TB Drug May Fight Other Diseases Yet Avoid Resistance
Chemists from the University of Illinois are studying a new multi-targeted tuberculosis drug that could treat other diseases and yet avoid resistance.
SQ109 is a drug made by pharmaceutical company Sequella for the treatment of tuberculosis. Together with their collaborators, the researchers studied how the drug SQ109 attacked tuberculosis bacterium and how it can be modified to target other pathogens from yeast to malaria. The drug could become the basis for the class of a broad-spectrum of drugs that act against different fungal infections, parasites, and bacteria.
University of Illinois chemistry professor Eric Oldfield, leader of the team, said, “Drug resistance is a major public health threat. We have to make new antibiotics, and we have to find ways to get around the resistance problem. And one way to do that is with multi-target drugs. Resistance in many cases arises because there’s a specific mutation in the target protein so the drug will no longer bind. Thus, one possible route to attacking the drug resistance problem will be to devise drugs that don’t have just one target, but two or three targets.”

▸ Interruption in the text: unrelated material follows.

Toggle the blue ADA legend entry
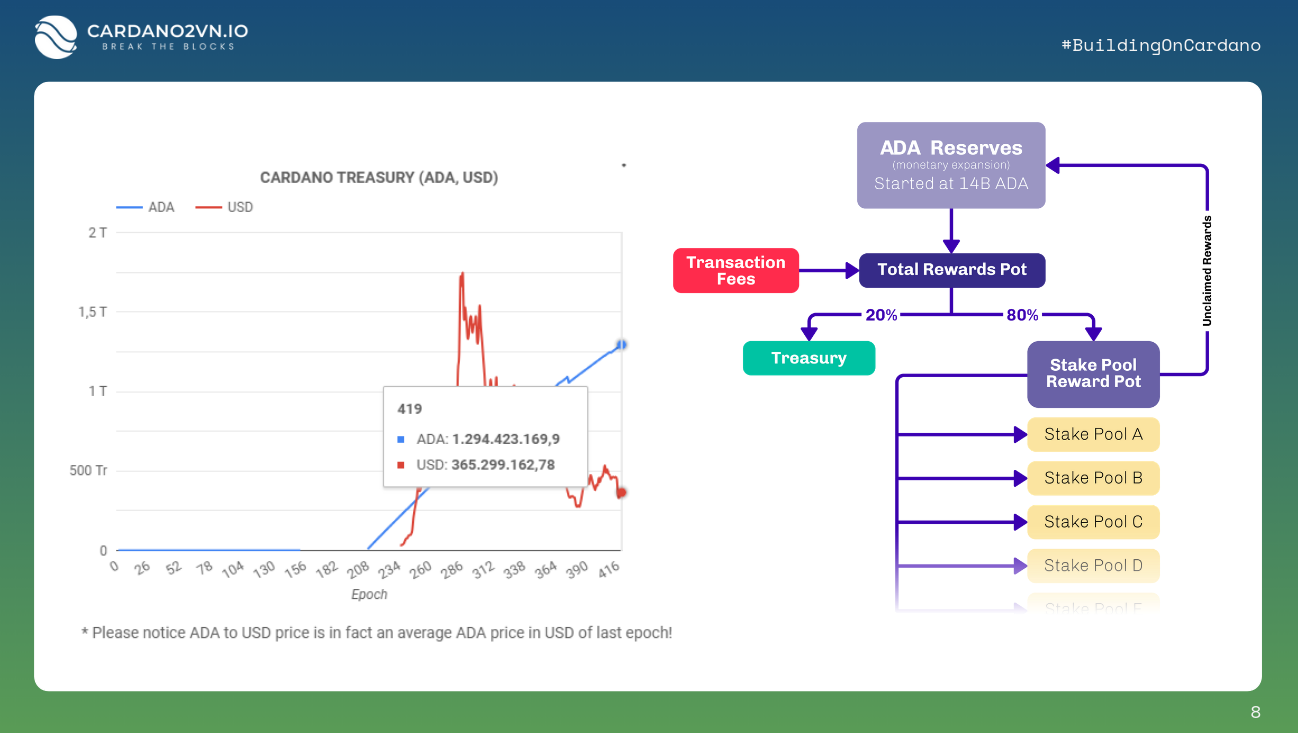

The team found that SQ109 blocked other proteins which play a part in critical functions in bacteria, parasites, and fungi, but not humans. The drug inhibited enzymes and possessed uncoupling action which makes the cell membrane permeable. Professor Oldfield and his team then made a dozen chemical analogs of SQ109 and tested it against certain classes of pathogens. “Given its chemical structure, we thought that some of the enzymes that we study as cancer and anti-parasitic drug targets also could be SQ109 targets. We hoped that we could make some analogs that would be more potent against tuberculosis, and maybe even against parasites.”
Findings show that SQ109 analogs could be tweaked for maximum effectiveness. One analog was discovered to be five times more effective against TB bacterium than the original drug. Other analogs also killed parasites which cause the most serious and common form of malaria.
The team’s work is supported by the National Institutes of Health and is currently focused on working with international collaborators for possible application of the drug analogs against infectious diseases such as Chagas’ disease, leishmaniasis, and sleeping sickness.